__Tasks to carry out__.
**1)** List every kind of fish named in the surf fishing thread on the Florida Treasure Coast.
**2)** According to the surf fishing thread on the Florida Treasure Coast, which months did locals say were the peak of the pompano run?
**3)** Extend the surf fishing thread on the Florida Treasure Coast past the post it ends with.

__Page text__.
###

# Florida Treasure Coast "season"



## fin&scale (May 7, 2008)

I am new to this forum and just returning to surf fishing after a rather long hiatus. I now reside in the Treasure Coast area of Florida sandwiched in between Fort Pierce and Stuart Florida and have been living here for a little over a year. My question is what would locals consider the approximate "season" dates for some of the more popular fish targeted by surfcasters in this general area. I know by asking a few of the locals on the beach recently that the pompano run is coming to an end or at least slowing from it's peak which I was told were the winter to early spring months of Dec-April. I am not a picky angler and would be just as happy catching whiting, bluefish or anything else that makes a good showing in my new home waters. If anyone has any insight, pointers or opinions please respond. Thanks in advance for your help.


----------



## fin&scale (May 7, 2008)

PS I am also keen on catching anything for the sport aspect more so than targeting edible fish. This includes sharks and the like. It is not that I do not eat fish just that I already get more fish than I can eat through my other piscatory pursuit freedive spearfishing. So if anyone has any knowledge when the best time and technique would be to target sharks from the surf here please elaborate. 


I want to attach a picture of a recent catch made freeedive spearfishing out of Stuart. It is the best cubera snapper I have managed out of my new home waters. How do you go about attaching pictures to your posts here? Thanks in advance


----------



## OtterPop (Oct 24, 2006)

fin&scale said:


> PS I am also keen on catching anything for the sport aspect more so than targeting edible fish. This includes sharks and the like. It is not that I do not eat fish just that I already get more fish than I can eat through my other piscatory pursuit freedive spearfishing. So if anyone has any knowledge when the best time and technique would be to target sharks from the surf here please elaborate.
> 
> 
> I want to attach a picture of a recent catch made freeedive spearfishing out of Stuart. It is the best cubera snapper I have managed out of my new home waters. How do you go about attaching pictures to your posts here? Thanks in advance


Hi and welcome , Set up a photobucket account www.photobucket.com .


----------



## Cerberus (Nov 1, 2007)

fin&scale said:


> I am new to this forum and just returning to surf fishing after a rather long hiatus. I now reside in the Treasure Coast area of Florida sandwiched in between Fort Pierce and Stuart Florida and have been living here for a little over a year. My question is what would locals consider the approximate "season" dates for some of the more popular fish targeted by surfcasters in this general area. I know by asking a few of the locals on the beach recently that the pompano run is coming to an end or at least slowing from it's peak which I was told were the winter to early spring months of Dec-April. I am not a picky angler and would be just as happy catching whiting, bluefish or anything else that makes a good showing in my new home waters. If anyone has any insight, pointers or opinions please respond. Thanks in advance for your help.

###

__Information supplied__.
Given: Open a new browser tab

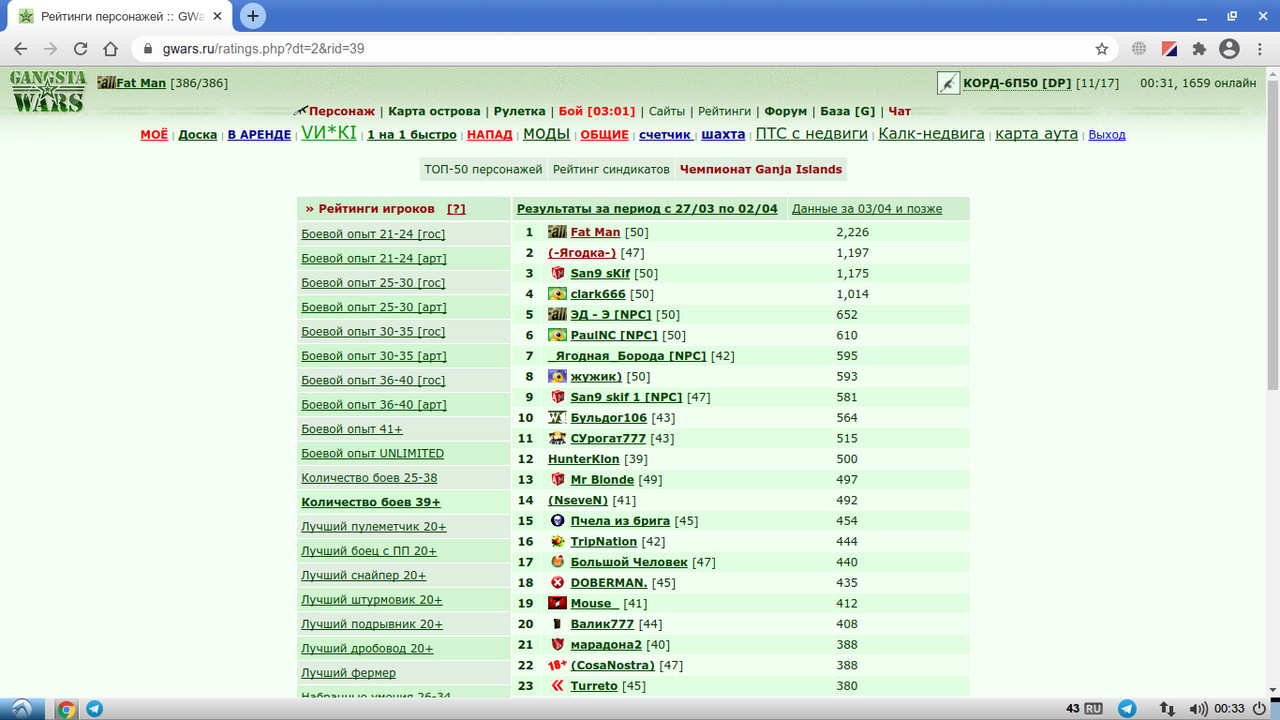Looking at the screenshot, I should pos(253,16).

###

__Answers to the problems__.
**1)** pompano, whiting, bluefish, sharks, cubera snapper

**2)** December through April, the winter to early spring months.

**3)**
Welcome to the Boards, and to the Treasure Coast. it sounds like you have landed very close to where I am (Jensen Beach), so my comments might be worth a minute or two of your time, but certainly not more than that...

Now, bluefish, spanish mackerel, jacks, tarpon & snook, whiting and croakers on the beach. Sharks are always somewhere near the beach, too. When the baitfish come in close to the beach, as they do throughout the summer, all of these fish get more common and easier to find. Later in the summer and fall when the mullet run back south you will have more and bigger blues and spanish following them. The Jensen Beach Causeway and Ten Cent Bridges will produce snapper, grouper, flounder, black drum and sheepshead, and all of the other fish listed above throughout the year. The river is great for redfish and trout.


Go check with the guys at Snook Nook to see what's "in" today, and where they are. That's your best bet for the up to the minute reports.


----------



## SnookMook (Jan 7, 2004)

Welcome aboard. My Pop live over in Port St. Lucie. Good fishing over there. I love the causeway bridges for those big snook.

Photobucket is the best picture hosting site that I've found and it's free, unless you want or have to go pro. 

Unforunately, I had to. LOL


----------



## fin&scale (May 7, 2008)

Thanks for the welcome and the tip on how to share images. Here is my first attempt at posting an image hosted at photobucket. It is the picture I mentioned above of the cubera I landed out of Stuart recently.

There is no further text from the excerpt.